La obra, El nacimiento del kieri, del artista wixárika nayarita, Guadalupe González Ríos, colgaba en las escaleras de nuestro hogar. Esta era una planta que temer y los susurros sobre su poder me hacían huir del gran cuadro de 1.22 x 1.22 metros. Hasta temía decir el nombre de la planta. Esto se sustentó cuando varios mara’akate (chamanes) concordaron que la epilepsia de mi padre se vinculaba a su falta de cumplimiento con el kieri. Planta que visitó, mas no consumió, por petición de Guadalupe quien consideraba al kieri como su patrón. Si uno no cumplía, el kieri tenía la capacidad de convertirse en una mujer seductora y conducirte hacia una serie de acontecimientos desafortunados.

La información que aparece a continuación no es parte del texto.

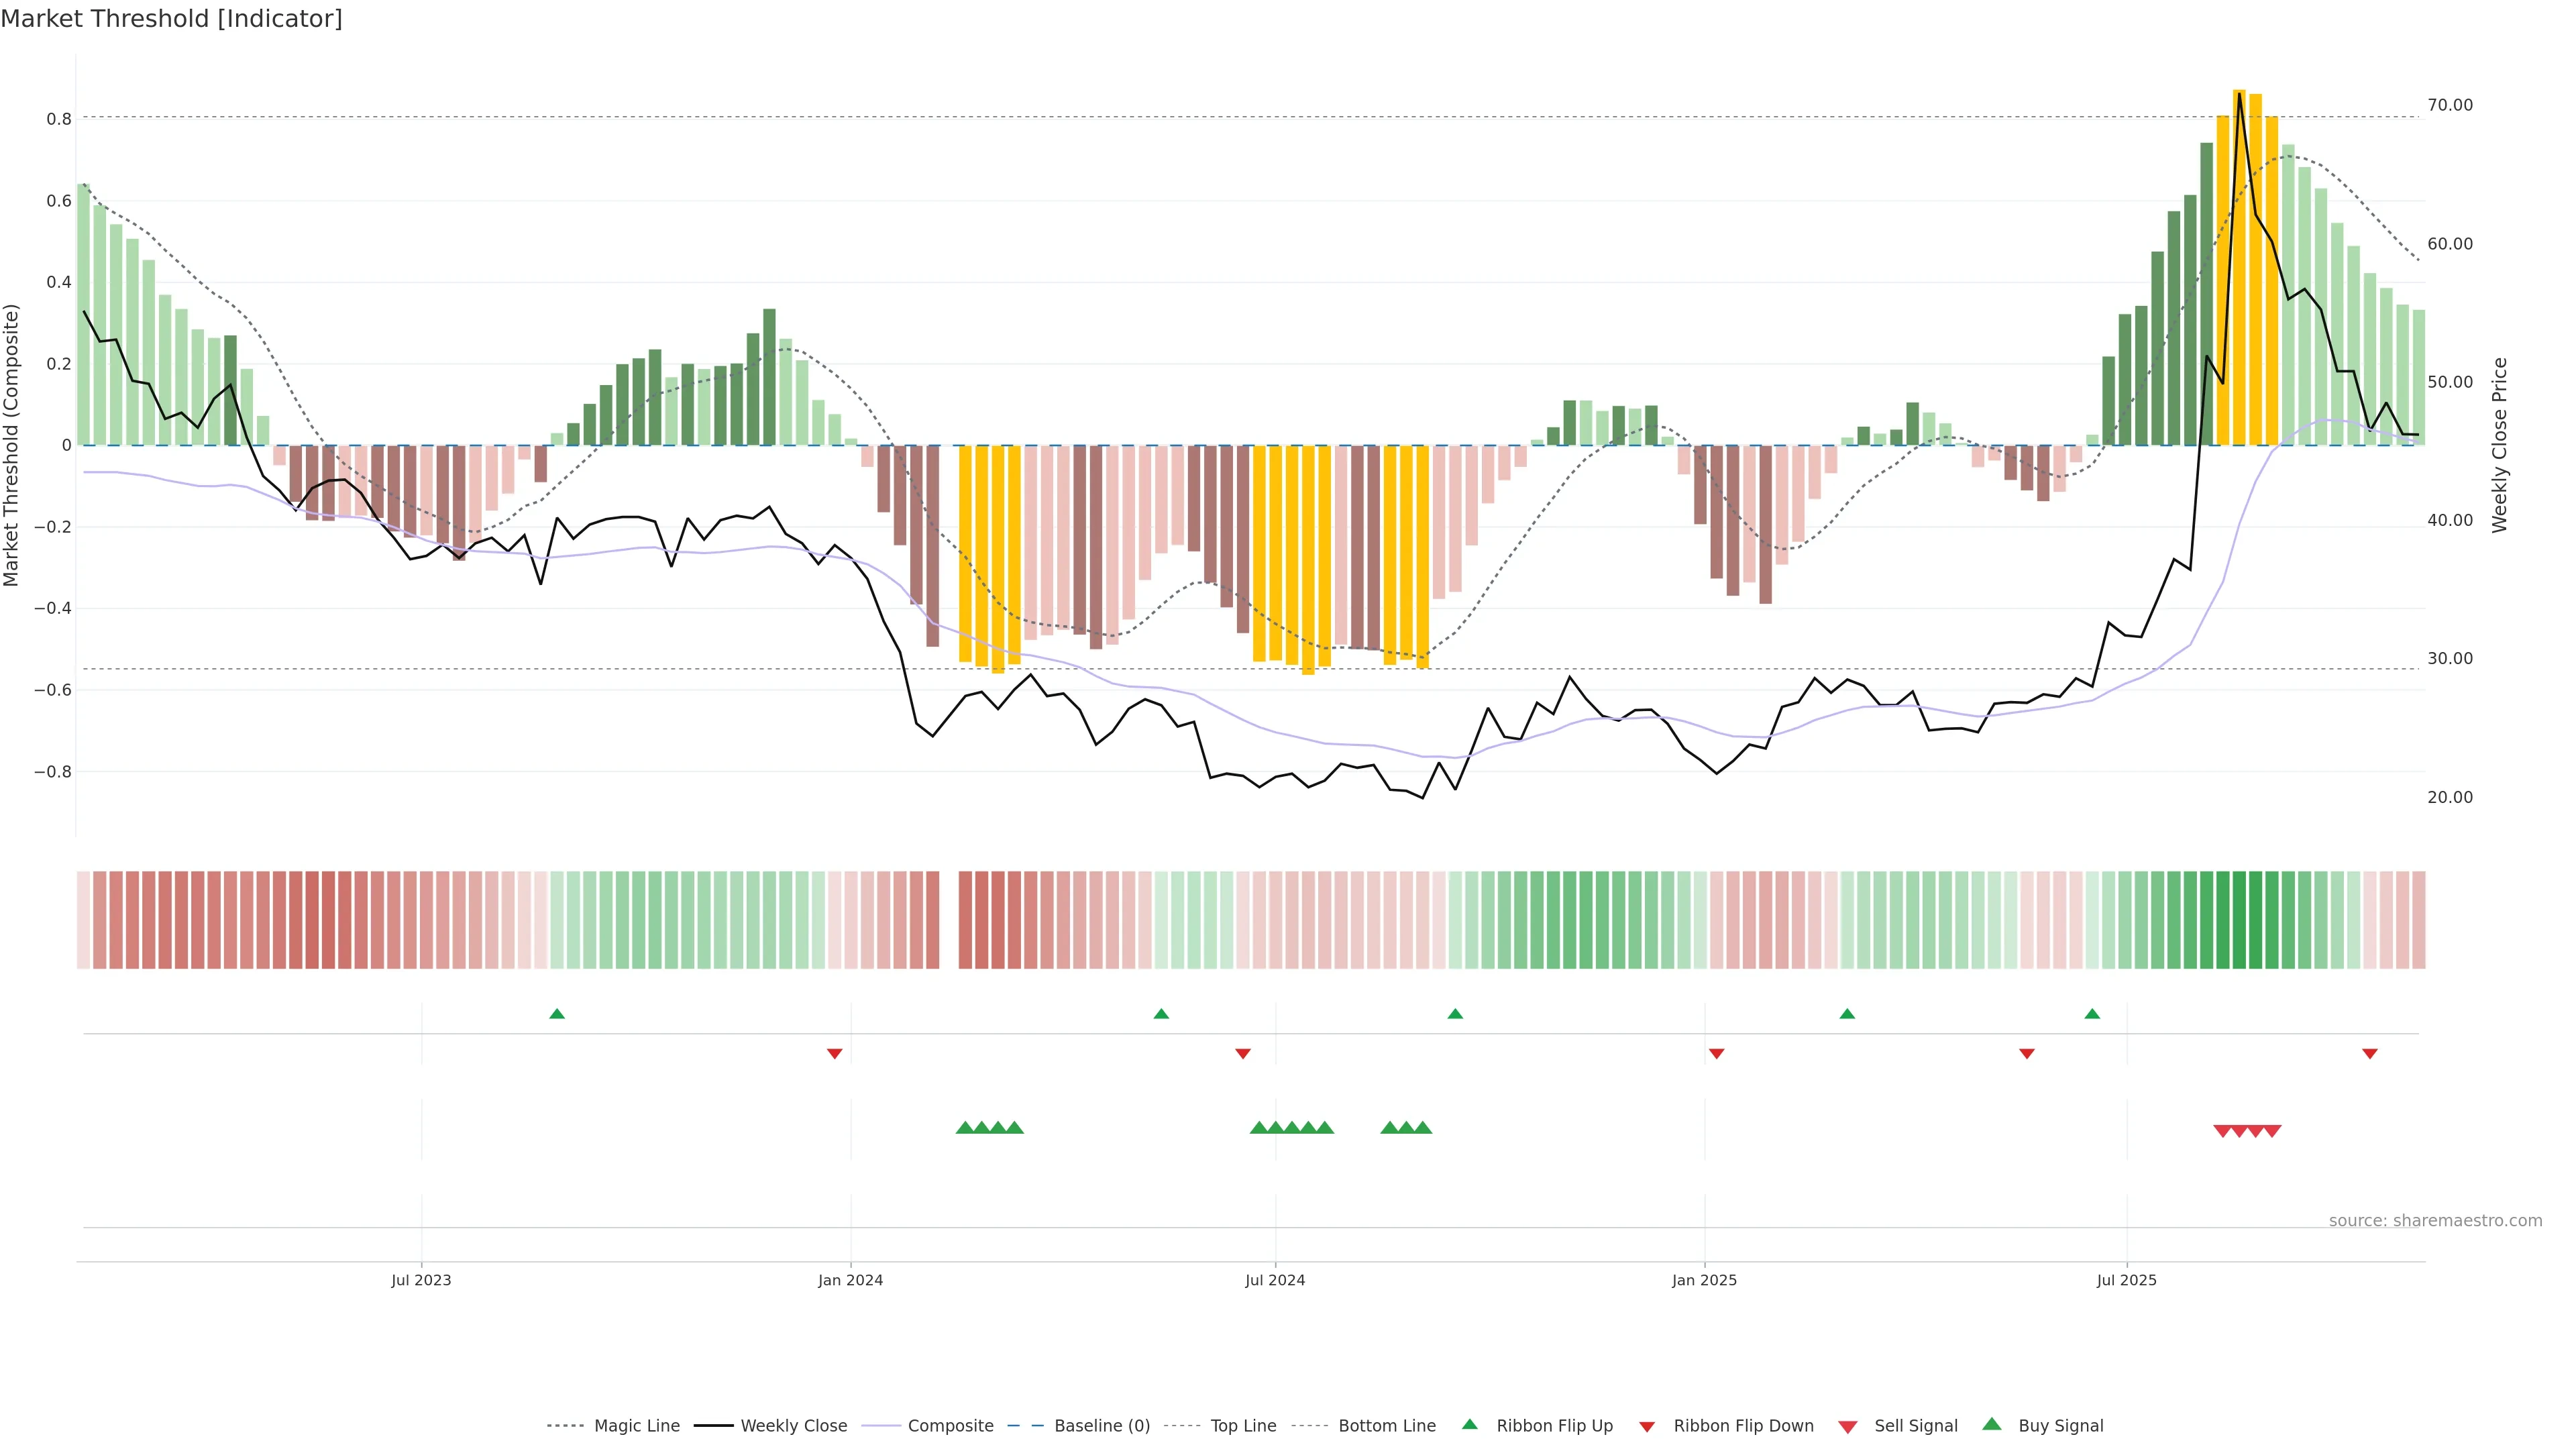Click the leftmost green Buy Signal triangle
This screenshot has height=1449, width=2576.
click(964, 1128)
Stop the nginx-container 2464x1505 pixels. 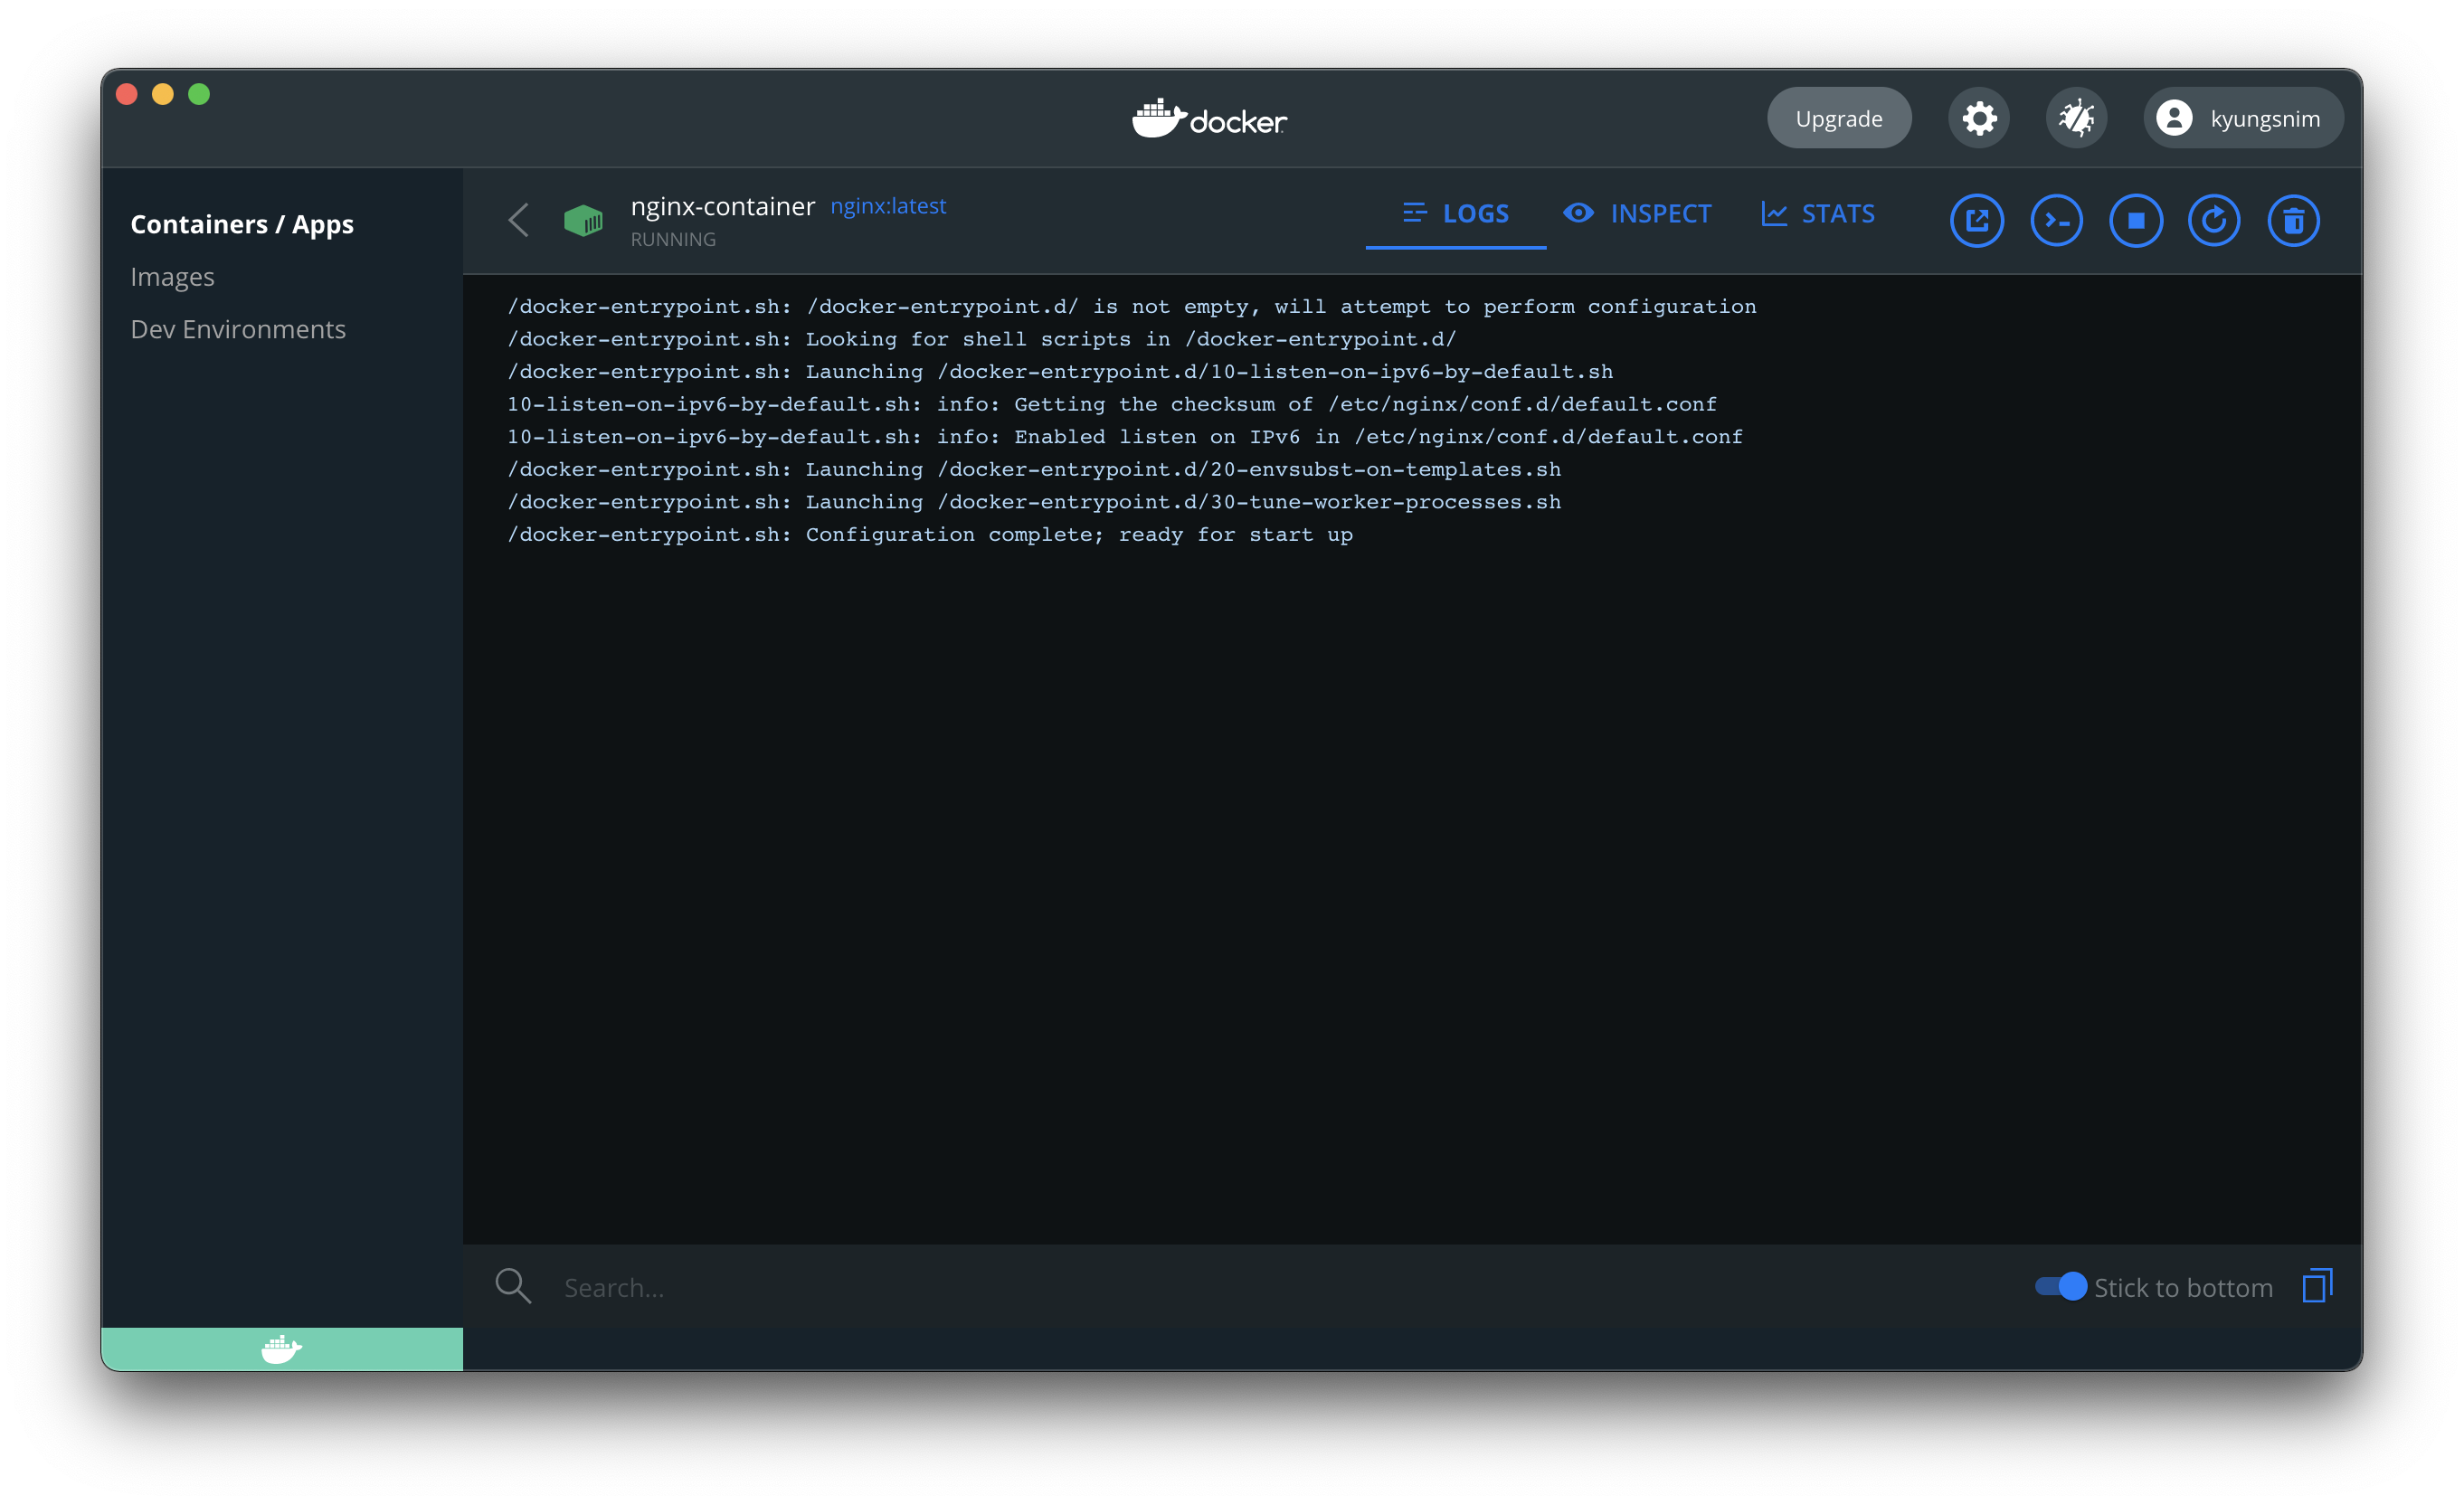click(x=2135, y=220)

Mi padre se encontraba acostado en el jardín y el mara’akame le hacía una limpia. De su vientre salió un pedazo del kieri. Miré ese pedacito de raíz con asombro, comprendiendo que las plantas tenían un poder para el bien y para el mal.
A lo largo de los años, conocí muchos personajes que compartían su entusiasmo y fascinación por el uso de plantas psicotrópicas y sus usos medicinales y psicoterapéuticos. Silviano Camberos Sánchez (1962-2009) fue un maravilloso médico y etnobotanista quien empezó su trayectoria como médico en la sierra wixárika y posteriormente viajó por las américas para instruirse sobre los diversos usos de las plantas sagradas. Su incorporación no solo de plantas sino también de técnicas medicinales aborígenes hicieron de él un gran médico. Pero otros personajes tuvieron encuentros más trágicos, atravesando el mundo para llegar al México Mágico solo para quedar en “el viaje”, aterrorizados, confundidos, solos.
Sin duda, el debate en torno a la minería en la ruta de peregrinación sagrada wixárika de Wirikuta, ha cautivado a muchos entusiastas del peyote quienes se han sumado a la lucha por la protección de este cactus endémico a la región del Desierto de Chihuahua. Con este contexto de luchas contemporáneas sobre el estatus político, económico y cultural de las plantas psicotrópicas, vale la pena hacer una pausa y reflexionar en el gran trabajo que hizo la generación de mis padres en darle vida a las conversaciones globales en torno a estas plantas. A ellos les dedico esta breve reflexión.